Tagung

Breitband: Digitale Straße sichert Zukunft im ländlichen Raum

Freitag, 01. Juni 2018 | 16:24 Uhr

Bozen – Um die Herausforderung ländlicher Raum ging es bei einer Tagung zu Breitband und Digitalisierung in Bozen.

Die öffentliche Hand spiele durch diverse Fördermöglichkeiten eine wichtige Rolle beim flächendeckenden Ausbau des Breitbandnetzes, betonte Bernd Geisler, Regierungsdirektor im Bayrischen Staatsministerium der Finanzen für Landesentwicklung und Heimat. Bayern habe unter anderem den Masterplan Bayern Digital II entwickelt, dessen Ziel es sei, bis zum Jahr 2025 jedem Bürger und jedem Unternehmen schnelles Internet zu ermöglichen. In mehreren Schritten, wie beispielsweise dem quantitativen Ausbau von Hot Spots – also öffentlichen, drahtlosen Internetzugangspunkten -, einer Glasfaser-Initiative für eine gigabitfähige Infrastruktur oder einer Mobilfunkinitiative zur Beseitigung “weißer Flecken” (sprich Ortschaften ohne Funkabdeckung) wird der digitale Prozess in Bayern von öffentlicher Seite her unterstützt werden. “Förderungen sind immer auf die Infrastruktur bezogen, um damit die Basis zu legen”, fasste Geisler die Bayrische Strategie zusammen. Die finanziellen Mittel dafür stammen zur Gänze aus dem eigenen Haushalt, Bayern verzichte aus diversen Gründen komplett auf Unterstützung durch die Europäische Union oder durch den Bund.

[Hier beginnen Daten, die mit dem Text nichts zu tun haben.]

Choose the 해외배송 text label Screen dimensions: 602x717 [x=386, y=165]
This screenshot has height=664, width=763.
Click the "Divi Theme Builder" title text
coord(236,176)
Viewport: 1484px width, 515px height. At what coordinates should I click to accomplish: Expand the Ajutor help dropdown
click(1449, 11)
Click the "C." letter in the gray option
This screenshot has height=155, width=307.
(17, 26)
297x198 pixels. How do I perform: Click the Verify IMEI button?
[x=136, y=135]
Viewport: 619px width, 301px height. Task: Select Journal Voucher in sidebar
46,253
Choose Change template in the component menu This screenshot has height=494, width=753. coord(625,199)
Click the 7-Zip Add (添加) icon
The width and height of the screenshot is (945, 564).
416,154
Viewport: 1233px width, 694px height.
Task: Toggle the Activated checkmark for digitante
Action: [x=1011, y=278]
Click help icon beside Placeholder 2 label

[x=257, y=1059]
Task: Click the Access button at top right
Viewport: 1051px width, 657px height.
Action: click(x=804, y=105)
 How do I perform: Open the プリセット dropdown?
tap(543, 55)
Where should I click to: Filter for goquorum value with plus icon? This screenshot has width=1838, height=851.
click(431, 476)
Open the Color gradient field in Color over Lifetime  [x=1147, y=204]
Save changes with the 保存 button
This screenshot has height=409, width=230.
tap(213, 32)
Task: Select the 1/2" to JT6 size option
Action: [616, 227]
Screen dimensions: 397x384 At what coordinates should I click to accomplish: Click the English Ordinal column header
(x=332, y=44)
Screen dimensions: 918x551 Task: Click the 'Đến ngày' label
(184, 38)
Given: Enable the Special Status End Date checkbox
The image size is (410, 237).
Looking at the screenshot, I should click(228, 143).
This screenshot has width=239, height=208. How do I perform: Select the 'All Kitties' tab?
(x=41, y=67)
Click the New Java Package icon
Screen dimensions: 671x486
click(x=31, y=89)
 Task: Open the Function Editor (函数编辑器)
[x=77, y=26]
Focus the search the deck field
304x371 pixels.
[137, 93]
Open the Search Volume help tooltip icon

Digitalisierung spiele vor allem im ländlichen Raum eine zentrale Rolle, hob auch IT-Landesrätin Waltraud Deeg hervor. “Wir müssen es schaffen, dass junge Menschen auch die Peripherie zum Zentrum ihres Lebens und Wirkens machen und unabhängig vom Standort gleiche Bedingungen vorfinden. Digitalisierung hat auch mit Lebensqualität und Wettbewerbsfähigkeit zu tun und ist gerade deshalb von zentraler Bedeutung”, sagte Deeg bei der heutigen Tagung “Breitband und Digitalisierung: Herausforderung ländlicher Raum” im NOI Techpark.

“Die Anbindung an öffentliche Einrichtungen reichen nicht aus, wenn nicht auch die Bürger vom Zugang zum schnellen Internet profitieren”, fasste Gianluca Mazzini die Erfahrungen der vergangenen Jahre zusammen. Der Generaldirektor der LepidaSpA, die als Inhouse-Gesellschaft in der Emilia Romagna operativ ist, wies zudem auf die Bedeutung der Vielfalt der Anbieter hin. Die Aufgabe der öffentlichen Hand sei es, gute Rahmenbedingungen zu schaffen, damit diese Vielfalt möglich werde und Unternehmen sich entwickeln könnten.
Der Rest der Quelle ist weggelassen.